Enterprise software vendors big and small are moving to quickly adopt the technology behind ChatGPT, the popular artificial intelligence tool developed by Microsoft-backed OpenAI.
San Francisco-based startup Klarity Intelligence is among early adopters that are marketing new tools targeted at finance departments in particular.
“It’s very clear that this is a technology that can bring immense value to finance teams,” Nischal Nadhamuni, chief technology officer and co-founder of Klarity Intelligence, said in an interview.
Klarity, which focuses on helping businesses to automate document-heavy workflows, is leveraging OpenAI’s technology in a new demo product available for free on the internet, with plans to unveil an enterprise-ready version within coming weeks.
The upgrade will allow clients to more quickly and easily perform functions such as validating billing and revenue data, according to Nadhamuni.
ChatGPT is an AI-driven natural language processing tool capable of interacting in a conversational way and producing responses to questions across a number of subject areas.
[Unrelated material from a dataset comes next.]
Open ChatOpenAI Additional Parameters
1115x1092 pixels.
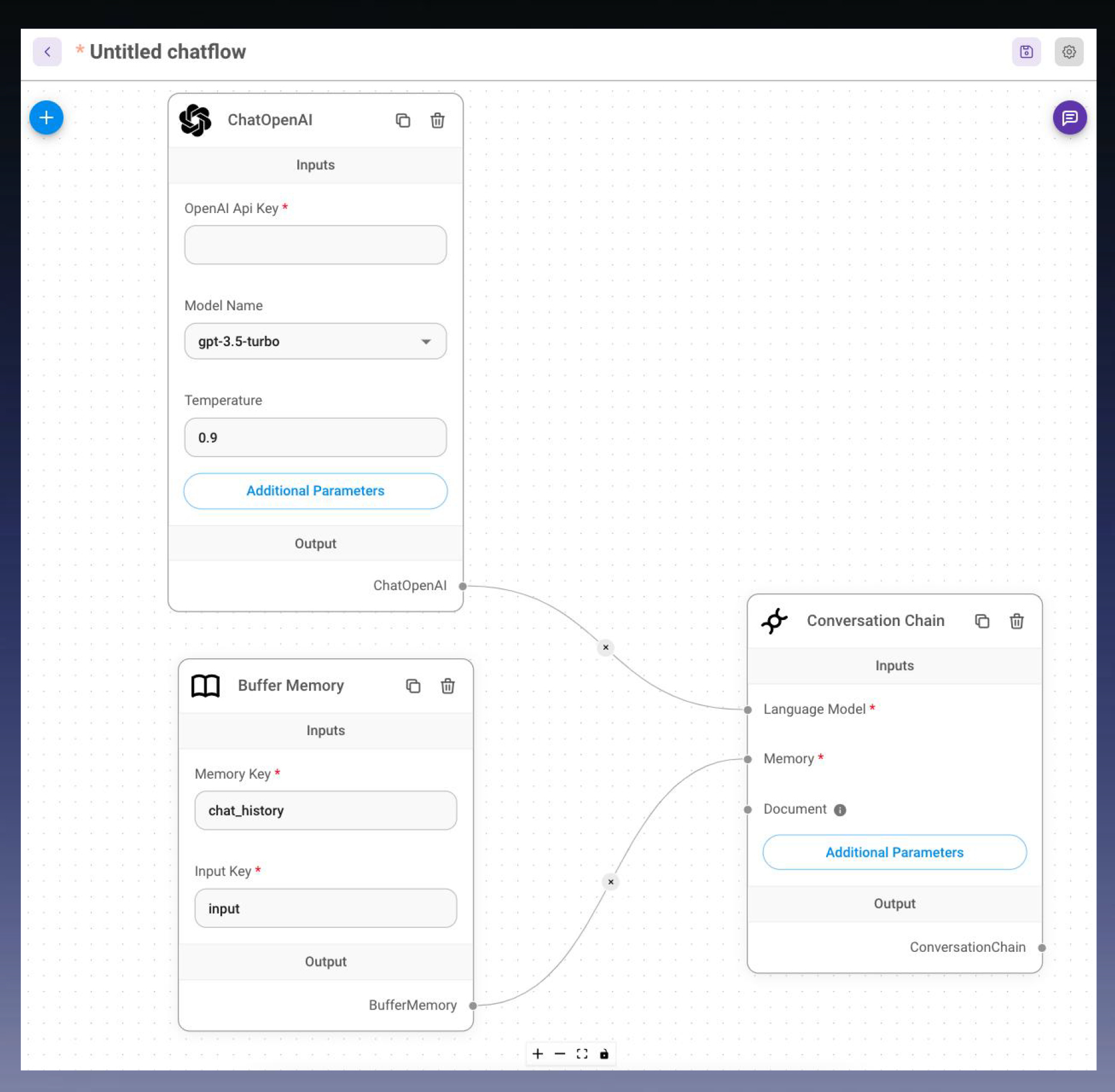coord(315,491)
The technology’s popularity is rapidly increasing, even as some worry about risks such as data security breaches.
Klarity’s demo product incorporates a new model of the technology, known as GPT-4. However, the tech startup is working to address data security issues and other potential concerns before making the upgraded system available to its clients, which include online video conferencing company Zoom Video Communications Inc. and cybersecurity firm Cloudflare Inc.
“We want to be able to test more internally before we do that,” Nadhamuni said.
Among other security protocols, Klarity is using end-to-end encryption and has opted out of any of its customer or user data being used by OpenAI for ChatGPT model training, he said.
In a related development, finance tech startup Brex has announced plans to launch new ChatGPT-style tools for CFOs.
The new tools, which are set to be made available later in 2023 through Brex’s Empower platform, expand on work the company has done with Scale AI during the past year “to automatically parse receipts and invoices,” extracting data to enable automatic policy enforcement, the company said in a March 7 press release. “Strict” privacy controls will be maintained as the new features are rolled out, it said.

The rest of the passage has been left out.